Ehlers-Danlos Syndrome (EDS) refers to a group of 13 inherited connective tissue disorders. Because connective tissue is found throughout the body, these syndromes can affect nearly every system — from joints and skin to the nervous system and gastrointestinal tract.

I was diagnosed with hypermobile EDS (hEDS), the most common subtype, at age 40. Looking back, the signs were there for decades — chronic pain, frequent injuries, fatigue, gastrointestinal issues — but like many people with EDS, I was told for years that I was “just anxious” or “too sensitive.” Research shows the average time to diagnosis is approximately 10.4 years, though for many it’s even longer.


While hEDS has been considered “rare,” emerging data suggest it’s significantly underdiagnosed, with actual prevalence likely closer to 1 in 500 people. Generalized joint hypermobility — which doesn’t meet full EDS diagnostic criteria — may affect up to 10–20% of the population.

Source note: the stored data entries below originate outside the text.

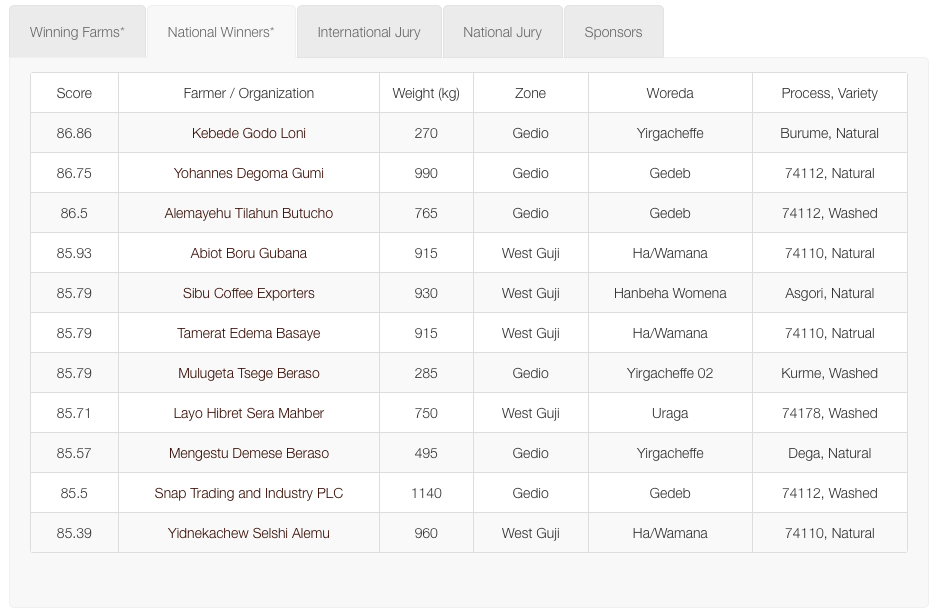Screen dimensions: 936x609
Task: Click Snap Trading and Industry PLC
Action: point(249,493)
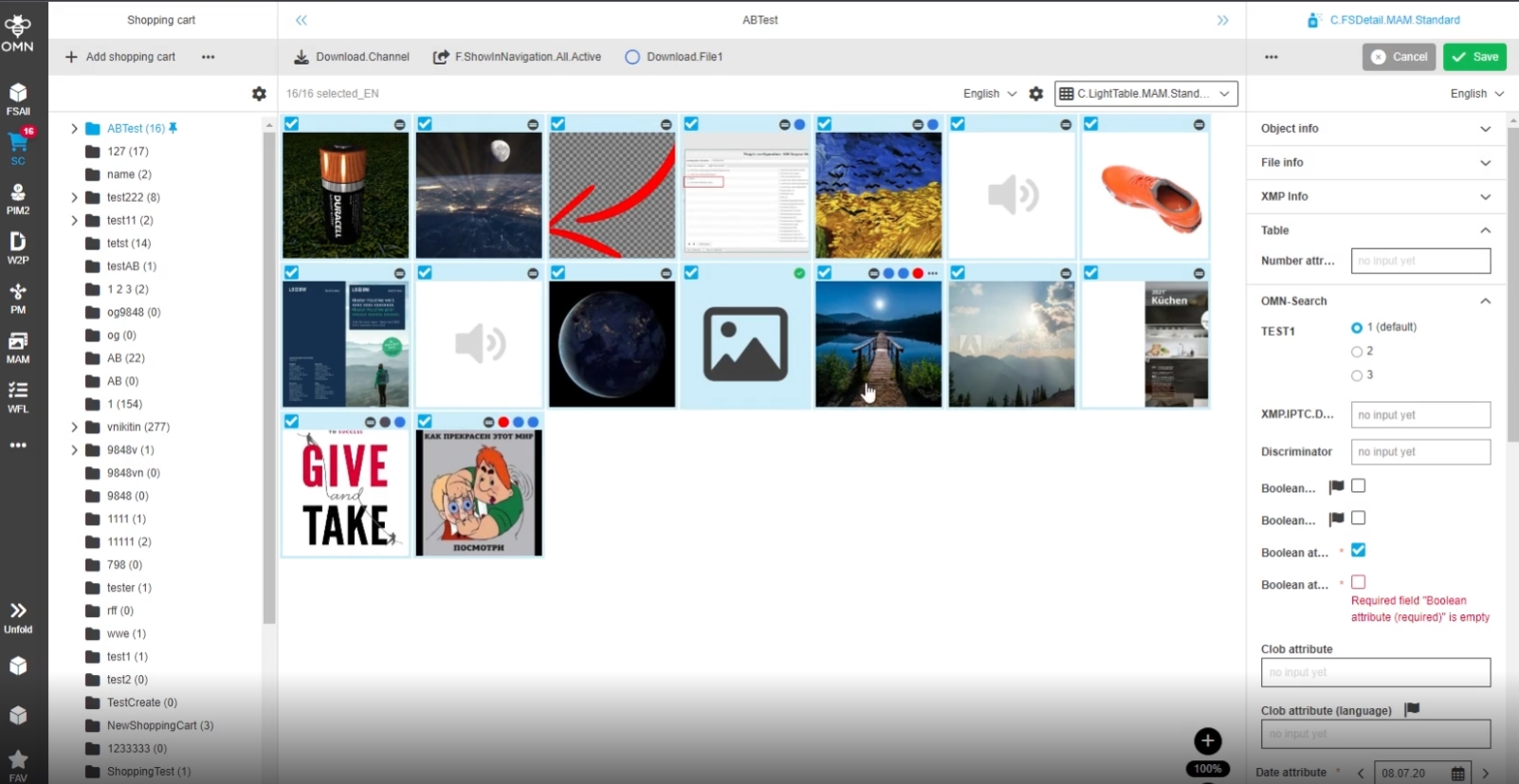This screenshot has width=1519, height=784.
Task: Open calendar picker for Date attribute
Action: (1457, 773)
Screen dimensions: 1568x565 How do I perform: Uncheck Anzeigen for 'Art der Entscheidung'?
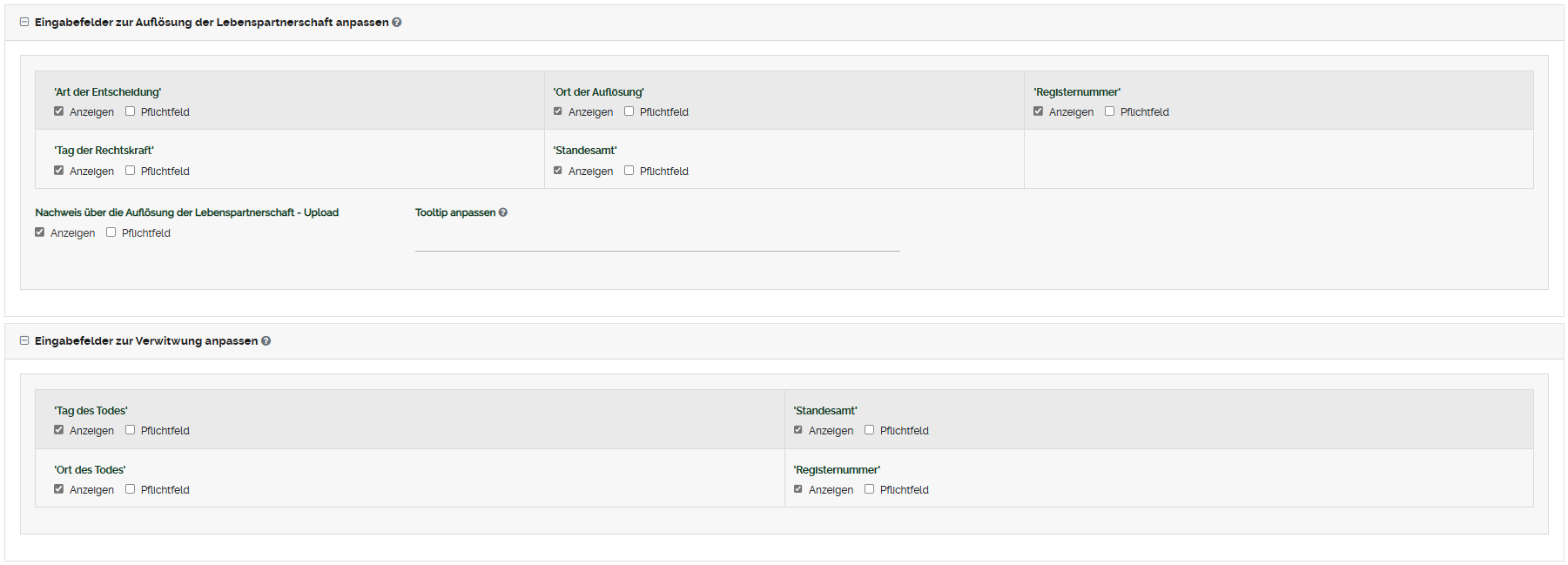(59, 111)
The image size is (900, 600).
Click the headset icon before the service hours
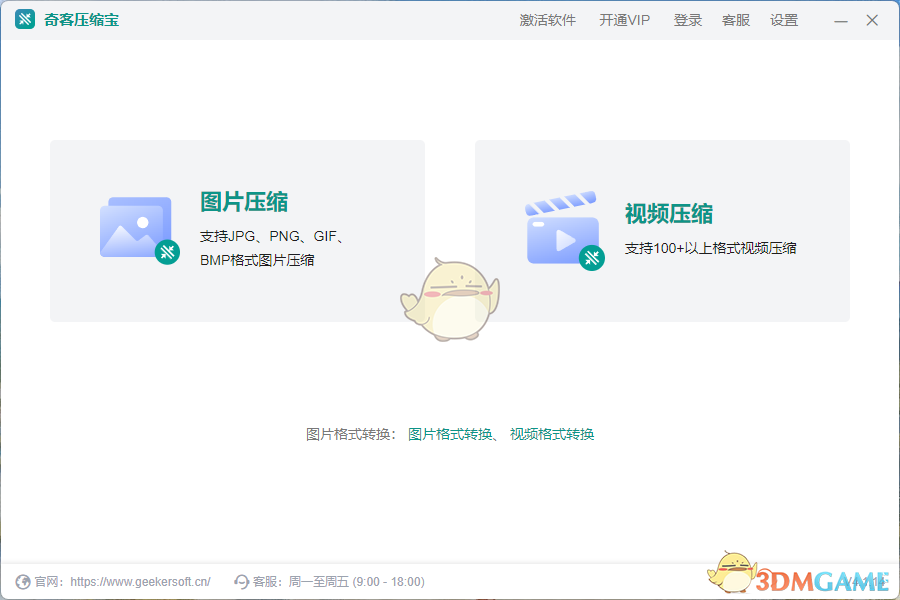240,581
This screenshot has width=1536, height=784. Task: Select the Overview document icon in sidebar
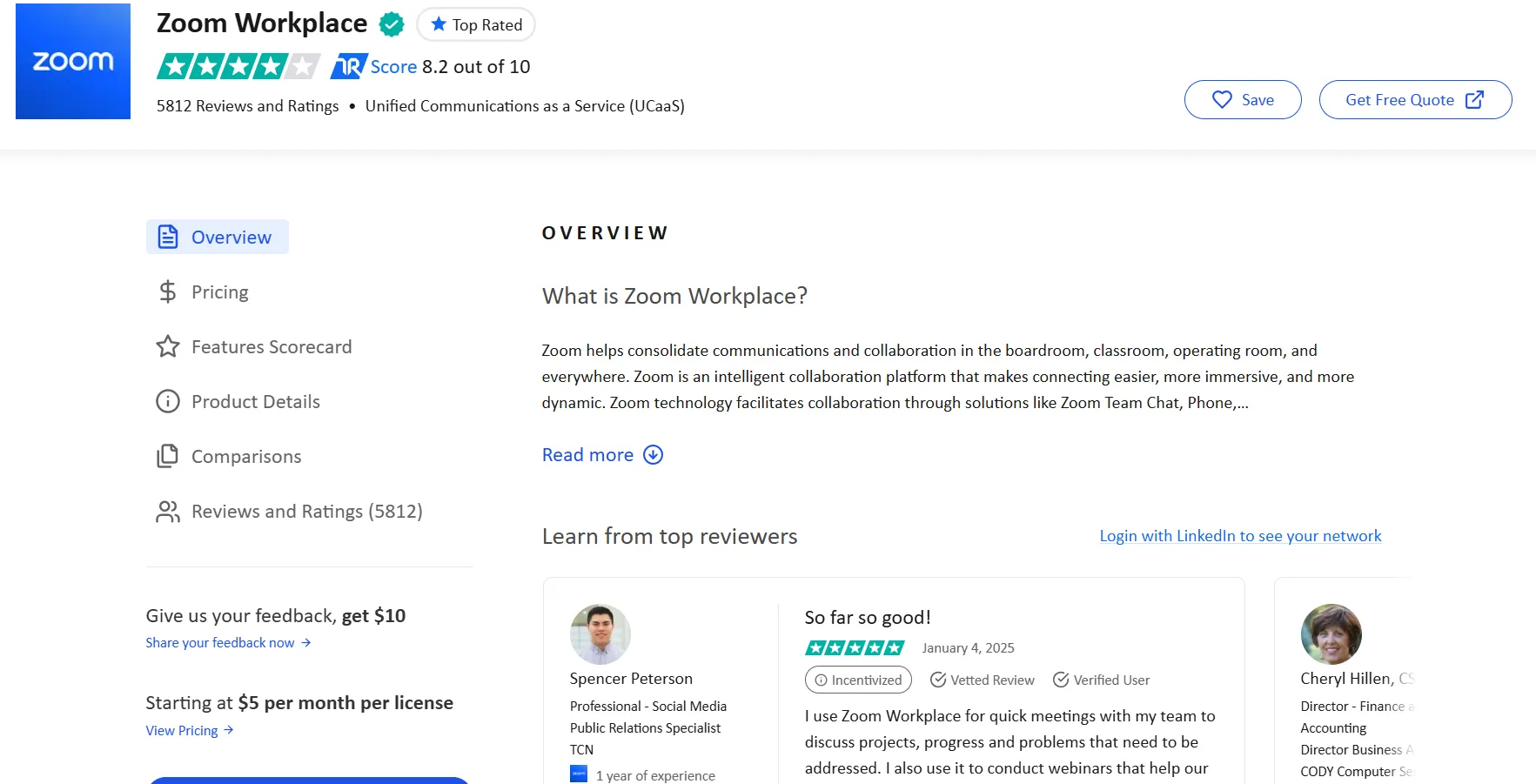(x=167, y=236)
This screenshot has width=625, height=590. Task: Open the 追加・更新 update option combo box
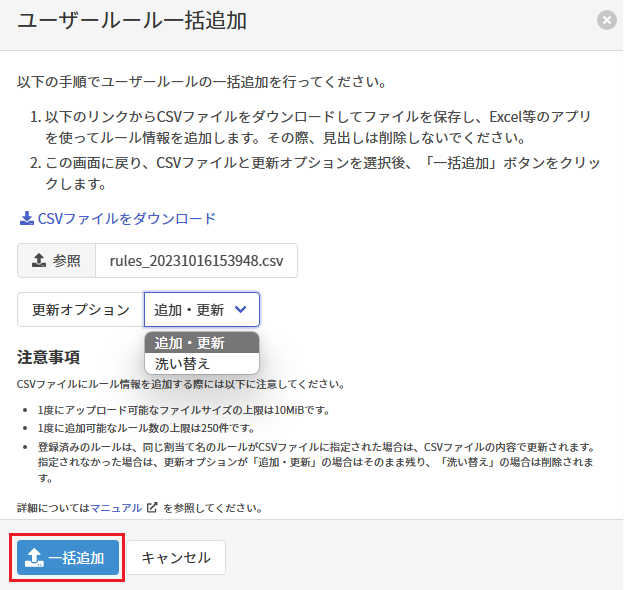point(202,310)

As clinical psychotherapists, this matters. hEDS doesn’t just involve hypermobile joints — it’s a multisystem condition that frequently co-occurs with dysautonomia (including POTS), mast cell activation syndrome (MCAS), autoimmune diseases, and gastrointestinal disorders. These comorbidities often contribute to pain, chronic fatigue, poor sleep, and vulnerability to emotion dysregulation.


Research has also found a powerful link between hypermobility and anxiety: individuals with anxiety are 16 times more likely to have joint hypermobility. This is often related to autonomic nervous system dysregulation, which can amplify physiological fight-or-flight responses — sometimes independent of psychological triggers.


In clinical practice, it’s important to be curious when clients present with anxiety, chronic pain, gastrointestinal issues, or unexplained fatigue. Screening for joint hypermobility can help us move beyond cognitive explanations alone and offer truly holistic care. Being able to validate clients’ experiences — particularly in the face of repeated medical invalidation — is critical.

Personally and professionally, I’ve found that Cognitive Behavioral Therapy (CBT) and Dialectical Behavior Therapy (DBT) skills are invaluable. CBT helps challenge distorted beliefs (“I’m failing when I rest,” “I should be able to do more”) and shift toward more self-compassionate, realistic thinking. DBT brings in distress tolerance, emotion regulation, and radical acceptance — tools that help both me and my clients navigate the physical unpredictability of chronic illness with resilience and grace.


It’s also important to remember that therapy alone is often not sufficient for clients with EDS. We need to help them problem-solve around physical activity, medical care, pacing, and self-advocacy — integrating mind and body into the therapeutic process.





This May, I invite you to join me in raising awareness for EDS. Whether you’re a clinician, client, caregiver, or ally, you can help by learning more, asking thoughtful questions, and advocating for those whose struggles are too often overlooked. Together, we can reduce the time to diagnosis, improve care, and create a world where invisible illnesses are met with curiosity, compassion, and respect.